- _Complete the following_:
a) Decide whether each statement agrees with the lab director profile. Answer yes or no for each, and quote the words from the profile that settle it.
(i) The Lab oversees a portfolio of fewer than 100 AI projects.
(ii) The Lab's membership program covers fields that include healthcare and construction.
(iii) The team's brain mapping approach fuses fMRI, MEG, and computational modeling.
b) Answer each question from the lab director profile:
(i) Which three fields does Aude's cross-disciplinary research span?
(ii) What does the profile call a sort of Holy Grail for neuroscience?
(iii) What example of an external challenge does the profile name?
c) Pick up the lab director profile after its final sentence and continue writing it.
══ Text section ══
MIT Director, MIT-IBM Watson AI Lab
As the MIT director of the MIT-IBM Watson AI Lab—a first-of-its-kind, academic-industrial collaboration focused on AI research—Aude jointly selects and oversees research teams and a portfolio of 100+ cross-cutting AI projects, leading to numerous patents, papers, and applications. Further, the Lab's growing membership program, covering fields from finance and healthcare to international development and construction, allows corporations access to knowledge and tools to roadmap and integrate AI to their business strategies.
Research Overview
Her cross-disciplinary research in Computational Neuroscience, Computational Cognition and Computer Vision, bridges from theory to experiments to applications, accelerating the rate at which discoveries are made by solving problems through a novel way of thinking.
Computational Neuroscience
High-resolution, spatiotemporally resolved neuroimaging is a sort of Holy Grail for neuroscience. It means that we can capture when, where, and in what form information flows through the human brain during mental operations. In the team, we study the fundamental neural mechanisms of human perception and cognition and develop computational models inspired by brain architecture. We are developing state-of-the-art human brain mapping approach fusing magnetic resonance imaging (fMRI), magnetoencephalography (MEG), and computational modeling (CNN), to investigate the neural flow of perceived or imagined events. Unpacking the structure of operations such as sensory perception, memory, imagination, action, and prediction in the human brain has far-reaching implications for understanding not just typical brain functions, but also the maintenance or even augmentation of these functions in the face of internal (disease or injury) and external (information overload) challenges.
═══
══ Input data ══
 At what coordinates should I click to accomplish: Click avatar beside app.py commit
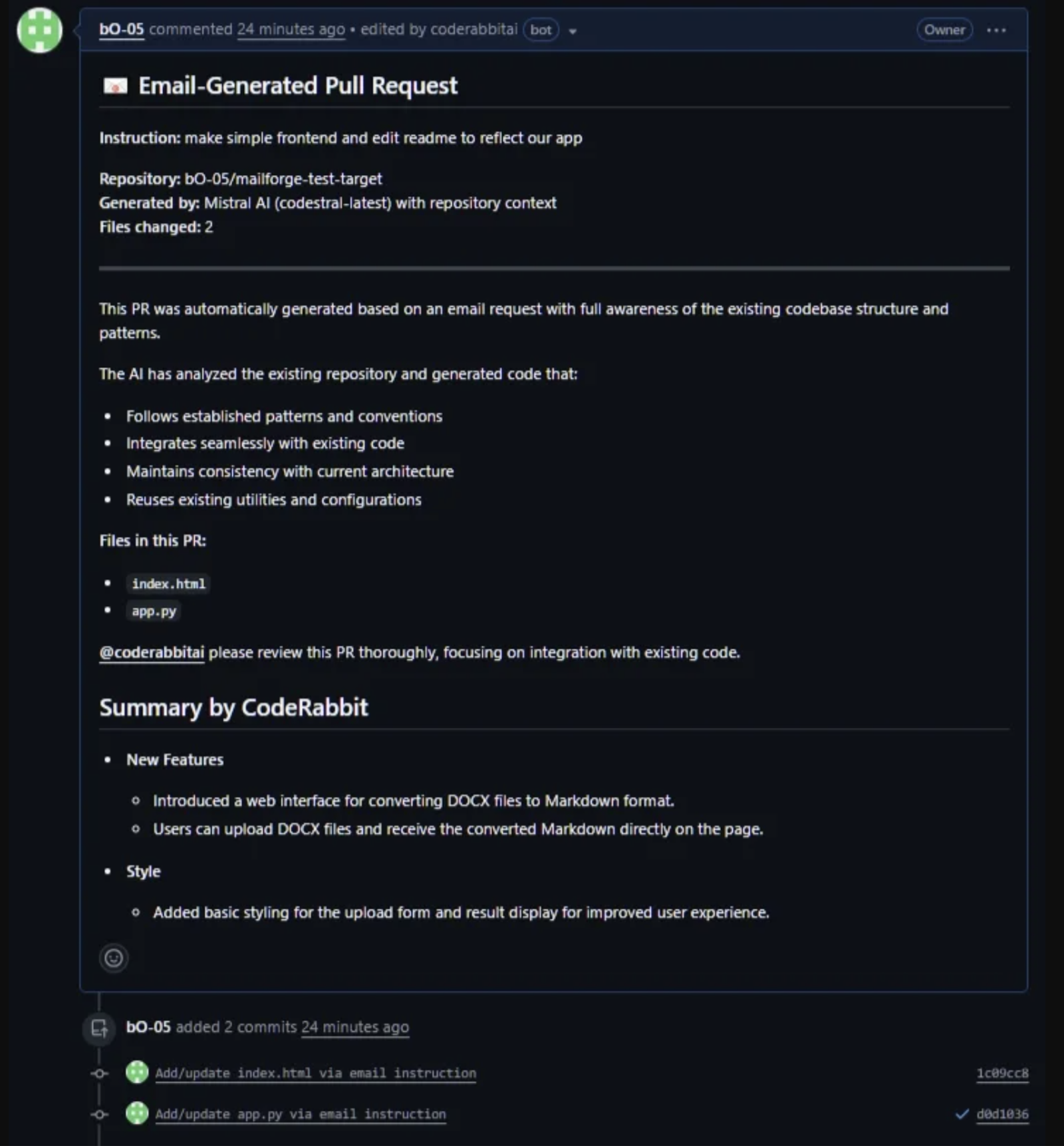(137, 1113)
═══
══ Input data ══
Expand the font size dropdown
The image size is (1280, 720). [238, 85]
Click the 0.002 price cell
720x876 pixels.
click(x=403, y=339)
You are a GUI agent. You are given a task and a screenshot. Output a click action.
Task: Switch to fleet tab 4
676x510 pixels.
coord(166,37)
═══
- _Answers for the exercise_:
a)
(i) No: "a portfolio of 100+ cross-cutting AI projects"
(ii) Yes: "covering fields from finance and healthcare to international development and construction"
(iii) Yes: "fusing magnetic resonance imaging (fMRI), magnetoencephalography (MEG), and computational modeling (CNN)"

b)
(i) Computational Neuroscience, Computational Cognition and Computer Vision
(ii) High-resolution, spatiotemporally resolved neuroimaging
(iii) Information overload

c)
Computational Cognition
Understanding cognition on an individual level facilitates communication between natural and artificial systems, resulting in improved interfaces, devices, and neuroprosthetics for healthy and disabled people. Our work has identified that events carry the attribute of memorability, a predictive value of whether a novel event will be later remembered or forgotten. Predicting memorability is not an inexplicable phenomenon: people have a tendency to remember and forget the same images, faces, words, and graphs. Importantly, we are developing computational models that predict what people will remember, as they are encoding an event or even before they witness an event. Cognitive-level algorithms of memory will be a game changer for society, with applications ranging from accurate medical diagnostic tools to educational materials that will foresee the needs of people, to compensate when cognition fails.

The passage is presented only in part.